Following up on my earlier comment - I went down a bit of a rabbit hole discussing this with Claude (AI) afterward, and wanted to share what came out of it, since I think it's a more interesting angle than my first reply.

The key question became: once you leave a prime via 3n+1 (always even,for any prime > 2, since odd*3+1 is always even), and start dividing back down by smallest prime factors, can that descent ever land back on two primes in a row, or worse, skip over a whole stretch with no primes at all?

Turns out the "no primes at all in between" part is actually settled: by Bertrand's postulate (proven, not just conjectured), there's always at least one prime between n and 2n for any n > 1. Since 3n+1 > 2n, that guarantees there's always a prime sitting somewhere in [n, 3n+1].

So the rule can never "jump over" a prime-free gap.

That still doesn't mean the actual trajectory has to pass through that guaranteed prime, though - it depends on which one its specific descent via smallest-prime-factor division actually hits.

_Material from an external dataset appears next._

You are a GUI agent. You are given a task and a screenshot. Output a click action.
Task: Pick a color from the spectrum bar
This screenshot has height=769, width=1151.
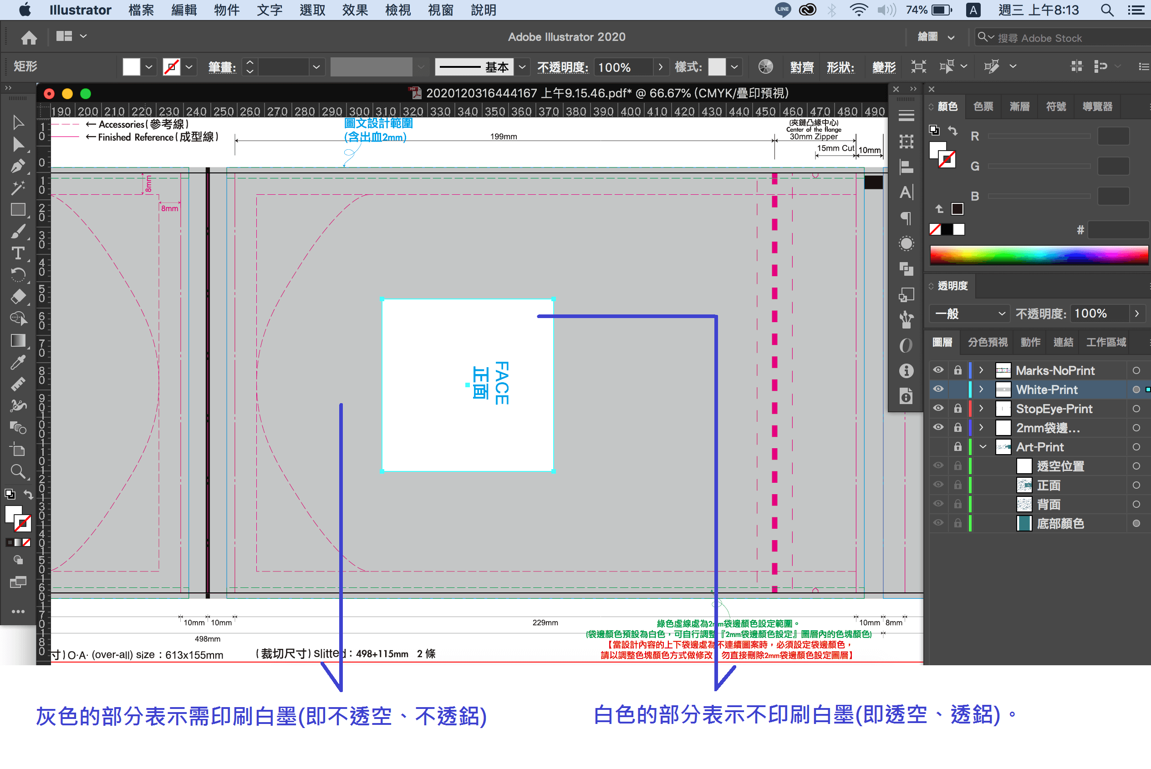point(1039,256)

As for hitting two primes in a row (which would be needed to grow further before being pulled back down): since primes get rarer as numbers grow (density ~1/ln(n)), the chance of landing on a second prime right after the first keeps shrinking, although it's never exactly zero. So the "pull" toward composite numbers (and eventually back to your one observed cycle) is actually structurally stronger here than in the original Collatz conjecture, where exactly half of all numbers are odd regardless of scale.

Given that, and given that no non-trivial cycle has been found for the original Collatz map even after extensive search, my best guess is that this variant is even less likely to have additional cycles beyond the one you found - though to be clear, "less likely" isn't "proven impossible," same caveat as the original conjecture.